TABLE-US-00001 TABLE 1 Pore Former Combustion Temperature Activated Carbon 621° C. Graphite Flakes 603° C. HPMC 375° C. PMMA 346° C. Wood Flour 317° C. Corn Starch 292° C.
 During the curing step 280, adapted so the pore former removal step 350 generally occurs during the reaction formation step 330, the pore former combustion increases the temperature of the formed object substantially uniformly and at an increased rate throughout the object. In this way the desired bond formation temperature can be attained reasonably quickly. Once the pore former is fully combusted, the internal temperature of the formed article will decrease because of the thermal gradient between the internal temperature of the formed object resulting from the pore former combustion and the temperature of the surrounding environment in the kiln or oven. The result is that the thermal profile of the curing process 280 can include a sharp and brief thermal excursion at or near the devitrification temperature of the resulting bioactive composition of the three-dimensional matrix 110.
 Additional control over the curing step 280 can be provided by controlling the environment of the kiln. For example, inert or stagnant air in the kiln or oven environment can delay the point at which the volatile components 285 are removed or control the rate at which the volatile components are removed. Furthermore, the pore former removal step 340 can be further controlled by the environment by purging with an inert gas, such as nitrogen, until the temperature is greater than the combustion temperature of the pore former, and nearly that of the desired reaction and bond formation temperature. Oxygen can be introduced at the high temperature, so that when the pore former oxidizes, the temperature of the non-volatile materials can be locally increased at or above the glass transition temperature of the precursors, or at or above the reaction and bond formation temperature, until the pore former is fully combusted. At that point, the temperature can be reduced to avoid devitrification and/or the growth of grain boundaries of and within the resulting structure.
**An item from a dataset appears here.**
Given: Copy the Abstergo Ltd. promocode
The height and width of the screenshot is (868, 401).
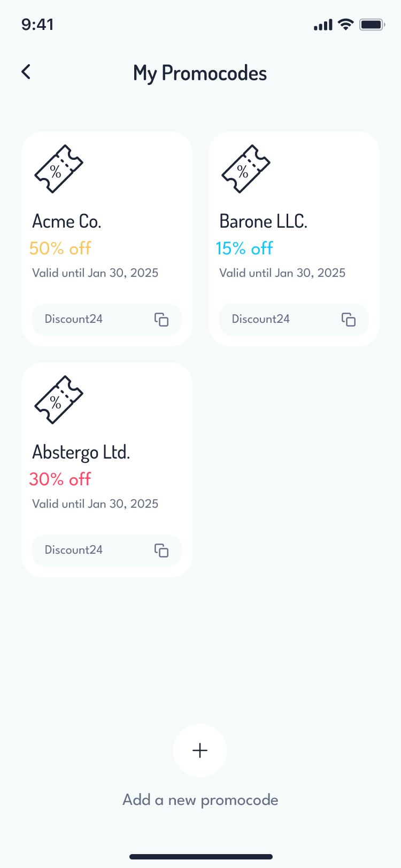Looking at the screenshot, I should tap(161, 551).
 Referring now to FIG. 8, an alternate embodiment of the present invention is shown. In this embodiment, an alternative method 360 provides a fiber-based tissue scaffold formed from precursor fiber 210. As shown in FIG. 8, the precursor fiber 210 is used to form a glass fiber scaffold at step 370, where the precursor is then applied at step 375, which is then reaction formed into a bioactive composition at step 380.
 In this alternative method 360, the forming step 370 can be similar to the method described above with reference to FIG. 3 and FIG. 4 wherein the resulting scaffold is not fully converted into a bioactive composition or converted into a bioactive composition that has a low level of bioactivity. In other words, at forming step 370 the precursor fiber 210 and any additives that may be utilized to form the glass fiber scaffold does not fully convert into a bioactive scaffold. The post-processing of application step 375 applies the precursor materials that can fully convert the scaffold material into a bioactive composition, or increase the bioactivity of the scaffold material, at the reaction step 380. Alternatively, the forming step 370 can be sintered bulk precursor fiber 210 to form a scaffold material, though this method would not provide control of pore size distribution and other characteristics that can be provided by the method described above with reference to FIG. 3 and FIG. 4.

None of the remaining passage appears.